* **Listed records**:

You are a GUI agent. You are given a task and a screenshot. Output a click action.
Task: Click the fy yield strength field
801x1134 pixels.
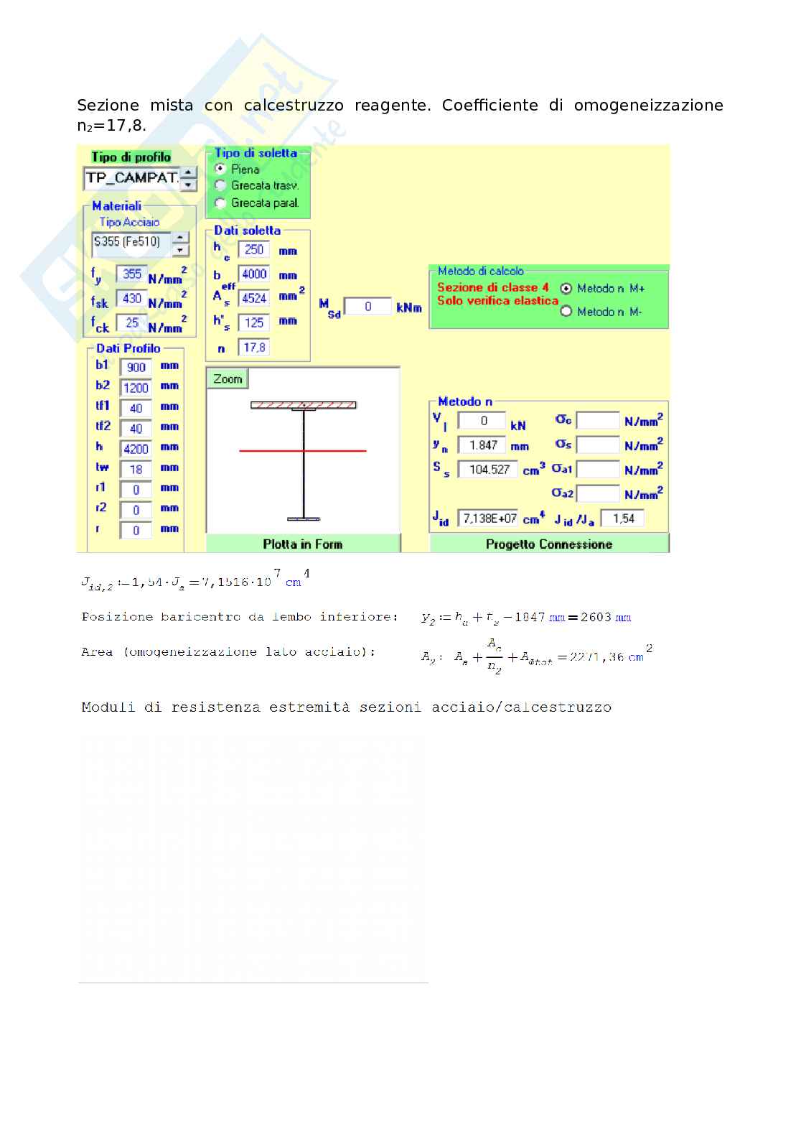[x=132, y=274]
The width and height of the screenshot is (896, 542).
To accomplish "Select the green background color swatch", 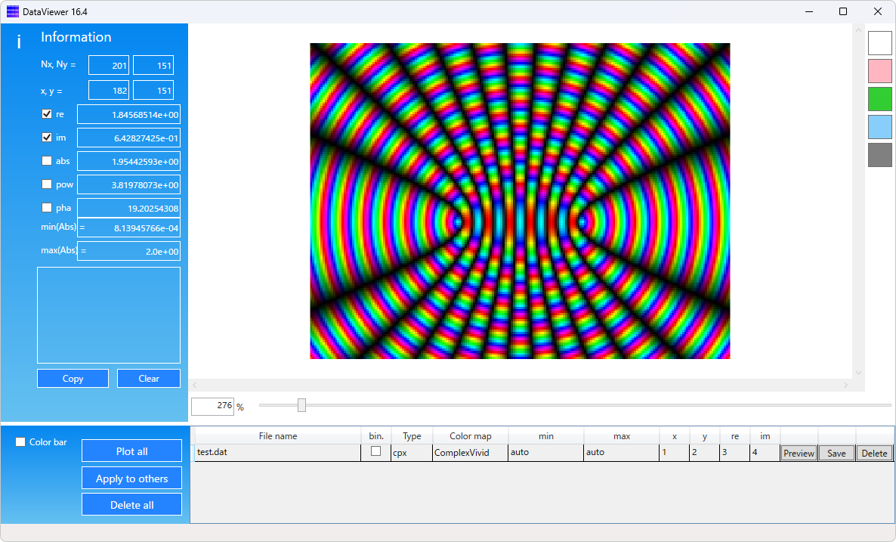I will pos(879,99).
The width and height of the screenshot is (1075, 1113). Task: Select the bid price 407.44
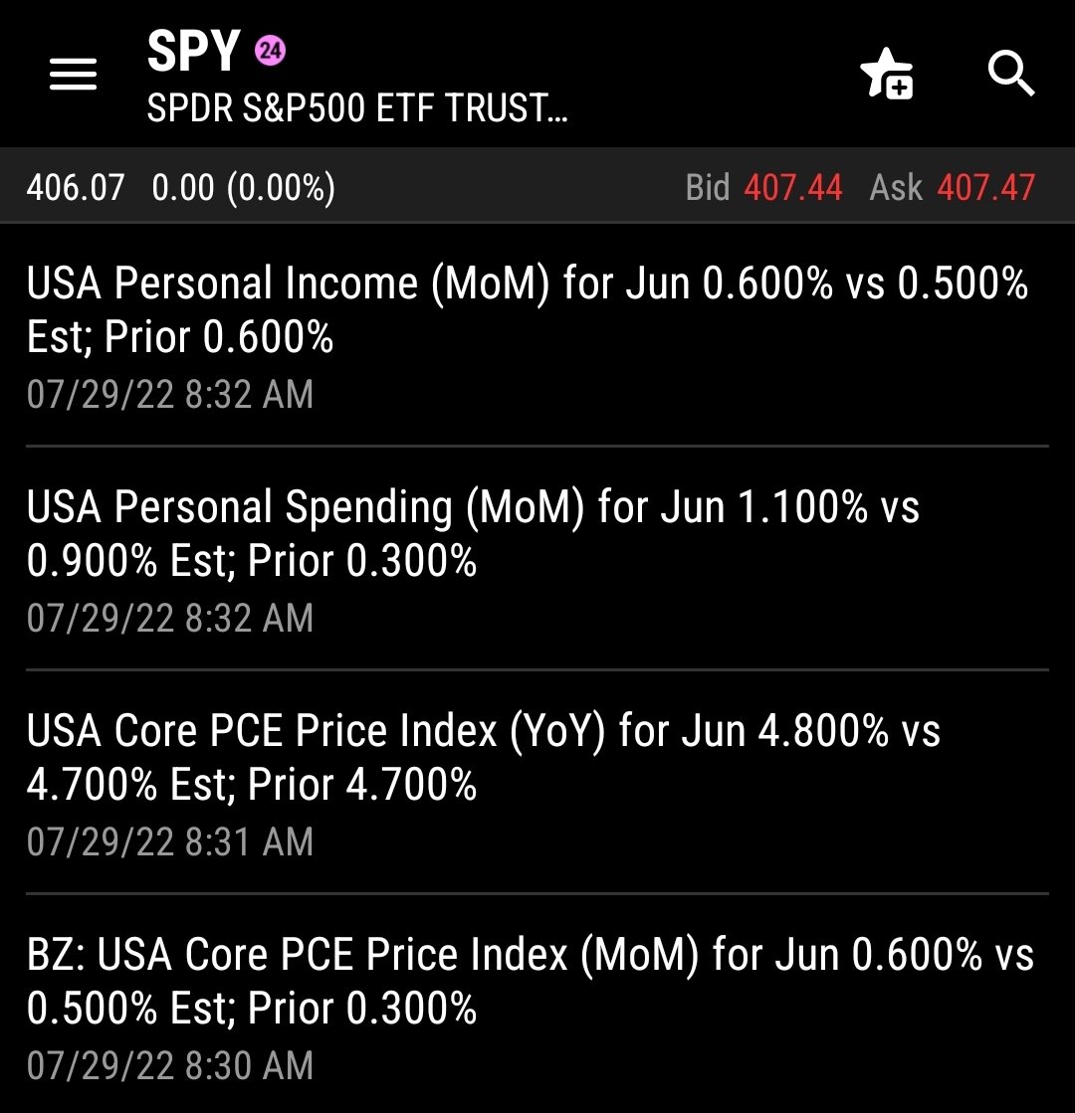coord(793,187)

* **Exercise requirements**: Copy out, exactly and without pictures, each line from the one containing "The width and height of the screenshot is (1075, 1113)." through the final line of the entries, both ends included.

* **Answer box**:
The width and height of the screenshot is (1075, 1113). Task: Select the bid price 407.44
coord(793,187)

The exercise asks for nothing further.